Each day, Mary brushed my mom’s hair and kept it neat, applied her lipstick and put on earrings for her, and kept her abreast of family and local news — along with the progress of her beloved San Antonio Spurs. Mom’s favorite time of year was Christmas, and we dressed up her small bedroom for the occasion, doing the things we knew she enjoyed. We tacked up cards from friends and family, placed bowls of fruit and nuts around the room, and even set up a tiny tree. With periodic Christmas music in the background, we became busy caregivers.
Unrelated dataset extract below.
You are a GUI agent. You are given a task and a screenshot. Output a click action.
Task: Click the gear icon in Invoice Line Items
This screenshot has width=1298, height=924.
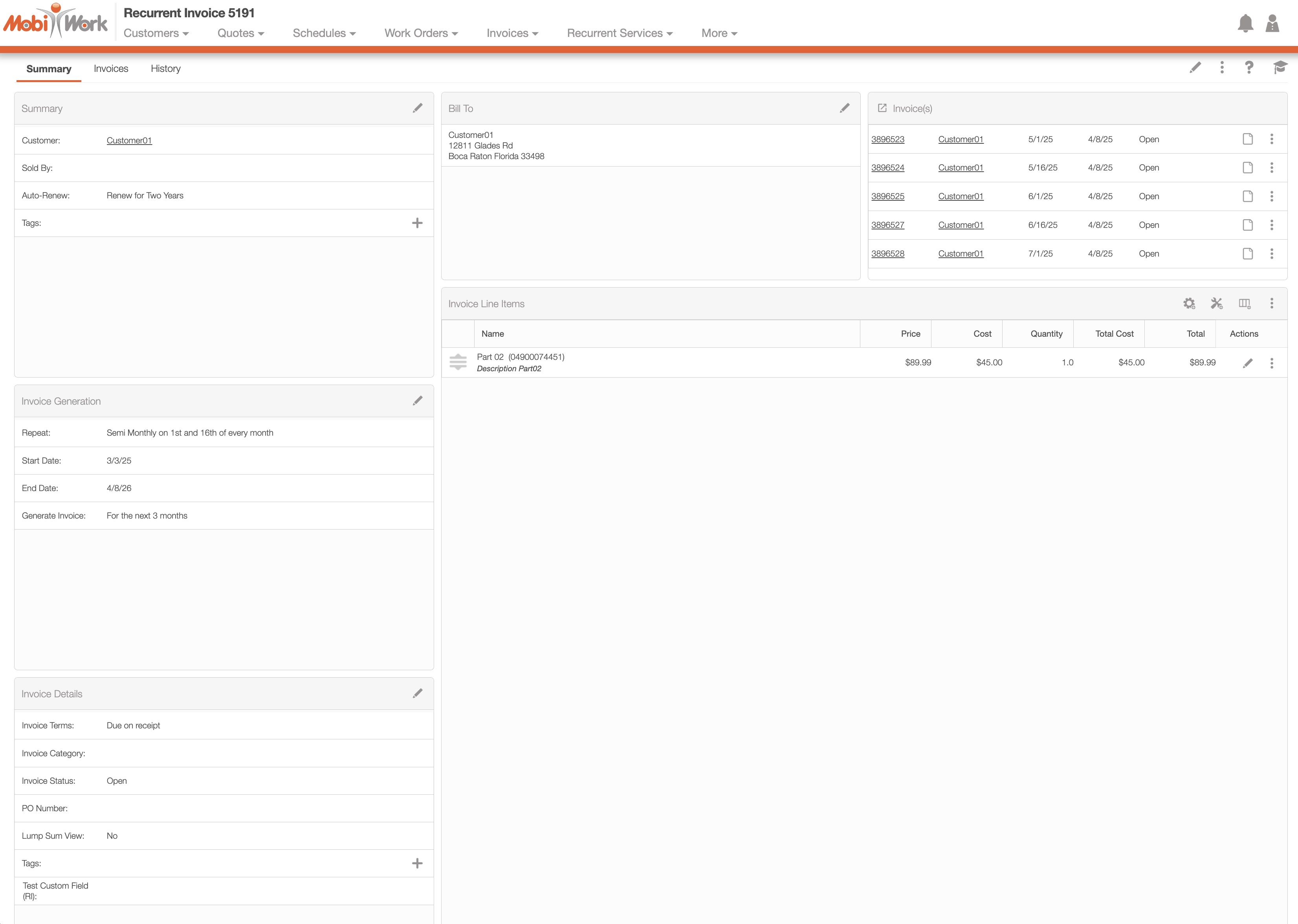(x=1189, y=304)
Mary managed my mom’s care, and I was her loyal aide, learning everything I could from her aboutcaregiving support. She taught me how to make a bed with my mom still in it, how to keep her clean and administer medicines — from suppositories to sublinguals — and much more. My mom’s need for the love of her family brought all of us together for a single purpose over the next ten days. During that time the meaning of Christmas and my relationship with Mary changed forever.
I arranged to stay around for a few days after mom’s funeral. When I took Mary to the airport she kissed me on the cheek and said, “You did a great job.” Looking back, that kiss says it all about why I became a caregiver.